The initial thought is, of course, why? Why my daughter. It’s not fair, she’s got two lovely children and a loving husband and she’s so young. It’s just not fair. But since when has life always been fair? I don’t want to say what my lovely wife has already covered and anyway she describes it better than I ever could.
When I first heard the news my first thought was that I just wished I could swap places. I could not bear to think of my darling daughter having to go through the months of treatment.
At times like these MajMaj needed a lot of support from family and friends and she is lucky to have so many wonderful friends. I know some of them and apologies for not knowing all of your names (but you know who you are). My special thanks would have to go to J and S, MajMaj’s truly dear friends. I wish I had friends like that. So a huge thanks to you all for your support. At times like these people’s kindness restores one’s faith in human nature.
And now it is almost over. Maja will be alright.’
My darling Pops is right, of course. I am truly blessed with an amazing family and bloody fantastic friends. Thank you all for holding my hand during this arduous process of giving cancer the finger. And now, if you don’t mind, some champagne is demanding my attention. Na zdrowie!
You are amazing and hearing your Dads words I can see why. You’re obviously deeply loved darling lady. So so proud of how you dealt with all you’ve been through and now the nasty treatments are passed and you can look forward to the end of the year and being you again. Sending a lovely brave lady a HUGE hug and by gum give one to that lovely daddy of yours from me too. He sounds just fab. Xxxxx
A beautiful post. You’ve come a long way and shown such grace and dignity in your adversity. Love and hugsxxxx
Fantastic! So pleased for you & your wonderful family & friends. :)) I’m just back in Shetland after my last chemo!! Woop woop!! x
I watched my favourite ‘Brothers and Sisters’ some weeks back and there was a great line delivered by the ever suffering, ever devoted matriach. She had a new chance in life to do all the things she never quite got round to and I thought of you. I have the line in bold print near me at all times:
‘It is never to late to be what you might have been’

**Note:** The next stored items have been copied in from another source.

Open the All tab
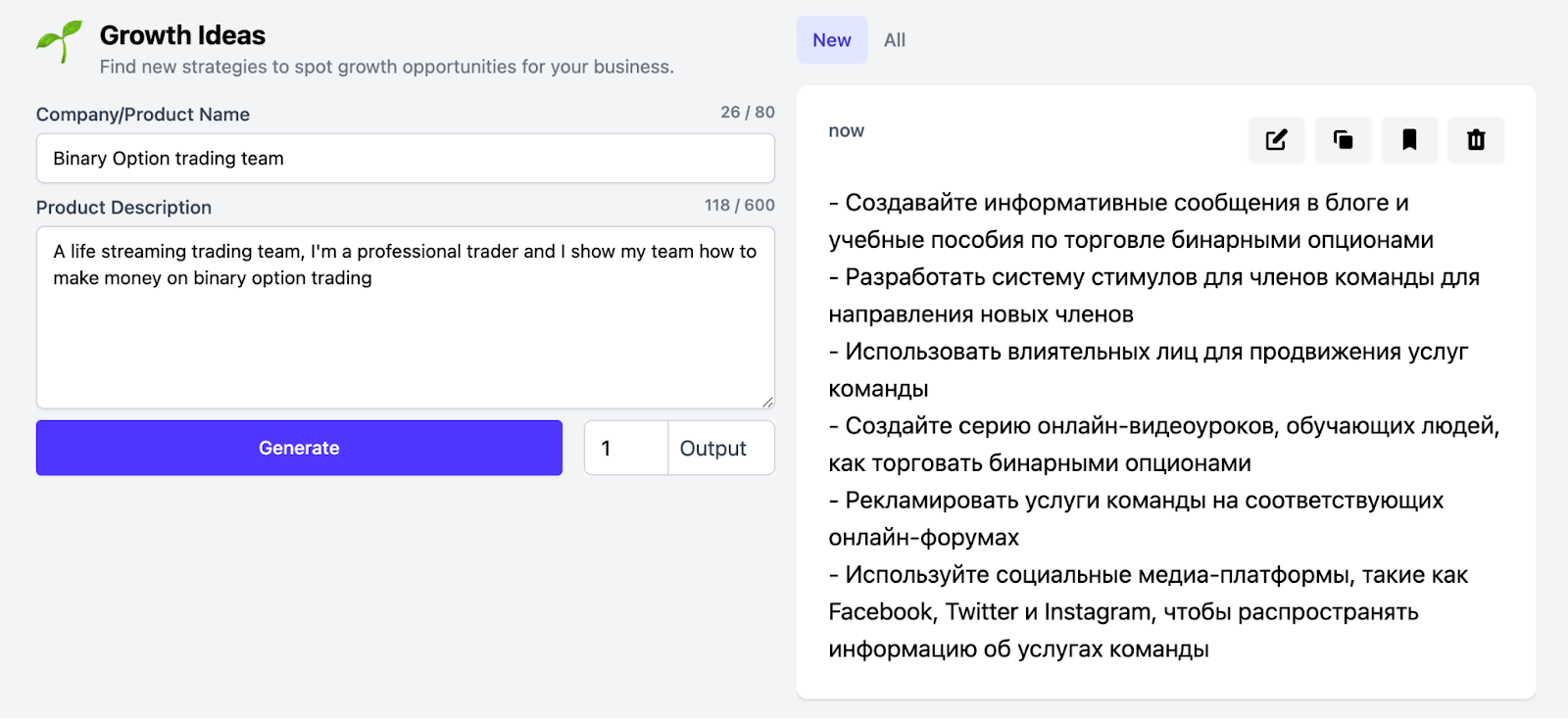coord(894,40)
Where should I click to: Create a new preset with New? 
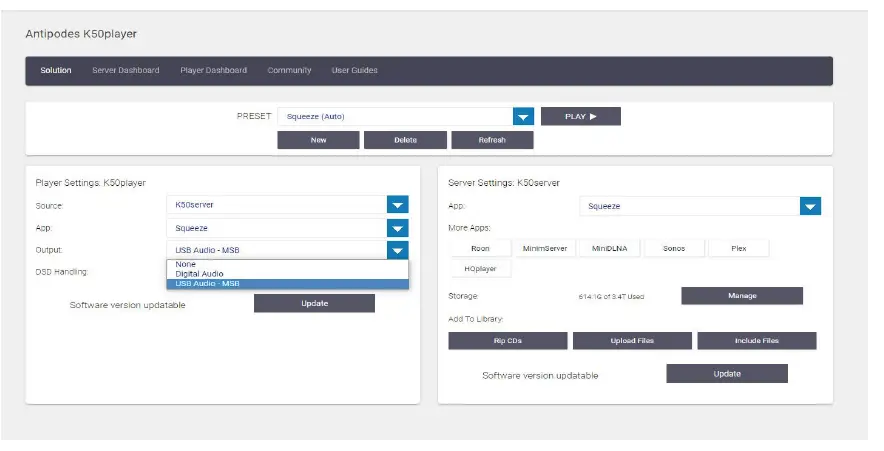point(319,140)
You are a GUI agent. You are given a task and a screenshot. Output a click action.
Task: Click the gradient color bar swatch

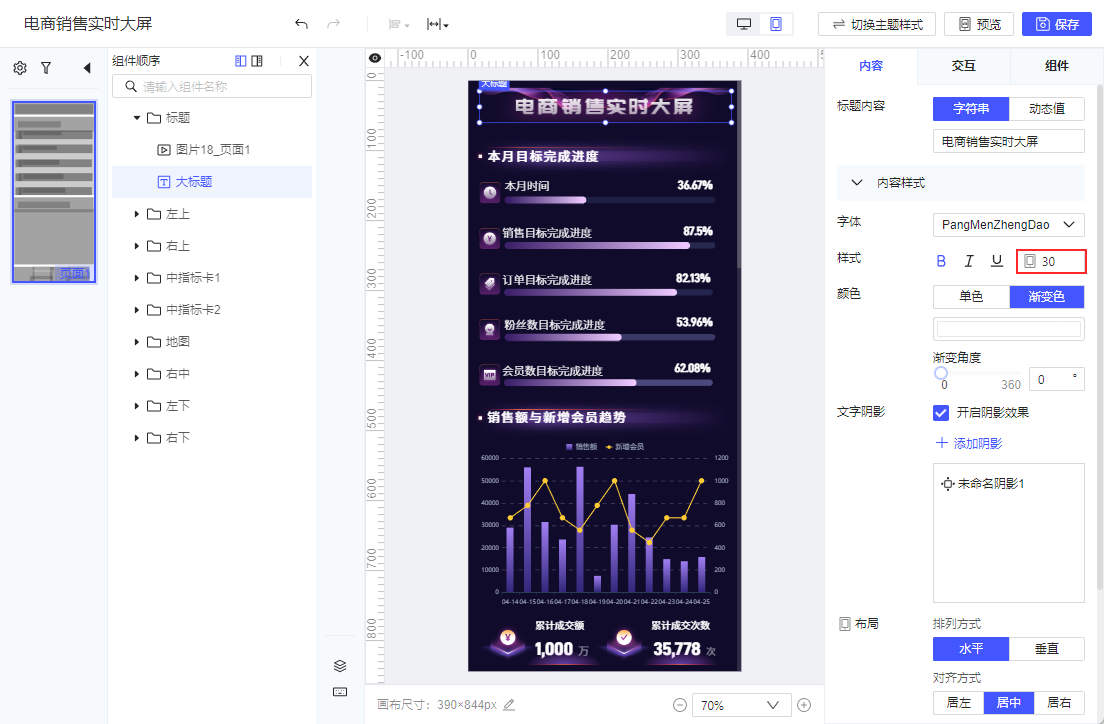tap(1008, 329)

We have all learnt from your past year and been reminded that life is too short to dwell on what might have been or what may be in the future. We just have to grab it. You know very well how much I struggle to put that theory into practice like many others but one look at your smiling face and I get a good sharp kick.
You really are and will remain my inspiration to just be. To live for now. Bravely, boldly, beautifully.
Thank you for that.
Completely choked up here, as per usual. You and your family are amazing. Just amazing. I started reading your blog when you first started because I lived in Guildford for 13 years. I am sure I’m not the only reader who feels thay have been on a journey with you. So thrilled you can now relax a lot more and focus on the future. Hope it’s an amazing one. You deserve it.
BTW, I’ve just bought Stephen King’s book too and do you know, you have inspired me to go off and read it.
A beautiful post, shining with optimism, emotion and humour. Sending you warm sunny wishes for the brightest future 🙂 xx
What a milestone. The journey will continue, but you will take all this strength you’ve gained from this exp with you.